Jay Stewart, the director and co-founder of the trans youth group Gendered Intelligence expressed a seemingly cautious view of earlier hormone treatment – “wouldn’t be opposed” – but added that another step might be to lower the age at which surgery can be offered:
“Some people will be looking to get access to surgery at 16, especially chest surgery. You’ve got people who have been binding [their breasts] since they were 11, so I think there might be health reasons to offer that.”
“People” here means girls: again, transgender ideology prevents the differentiation between the sexes which enables us to name specifically who is being affected, hiding the fact that it is girls for whom surgery is an almost inevitable aspect of transition. Although a large percentage of both boys and girls will never have “bottom surgery,” the removal of breasts is a rite of passage for girls who transition, and again it’s obvious that the earlier the better especially for girls with larger breasts.

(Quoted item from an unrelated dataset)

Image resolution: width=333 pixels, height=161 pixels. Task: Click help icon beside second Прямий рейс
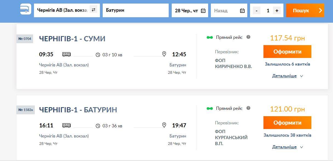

To give little children the story (“wrong body”) and the solution (blockers, hormones, surgery) and then to withhold that solution during the most critical and self-conscious stage of maturation from childhood to adulthood (puberty, adolescence, sexual development) seems like a deliberate cruelty. The only humane thing to do would be to skip the blockers altogether and get children straight onto cross-sex hormones before puberty kicks in, so that they can mature along with their peers in the “right” bodies. This is what transgender activists push for, and as the details of adolescent suffering emerge it will begin to seem like the right way to proceed, no matter that the initial diagnosis sets in train the subsequent problems for which the only answer is more of the same treatment, but earlier. The option of not giving children the story in the first place has already become inconceivable in a world where a knowledge of biological facts has become in itself a form of transphobia.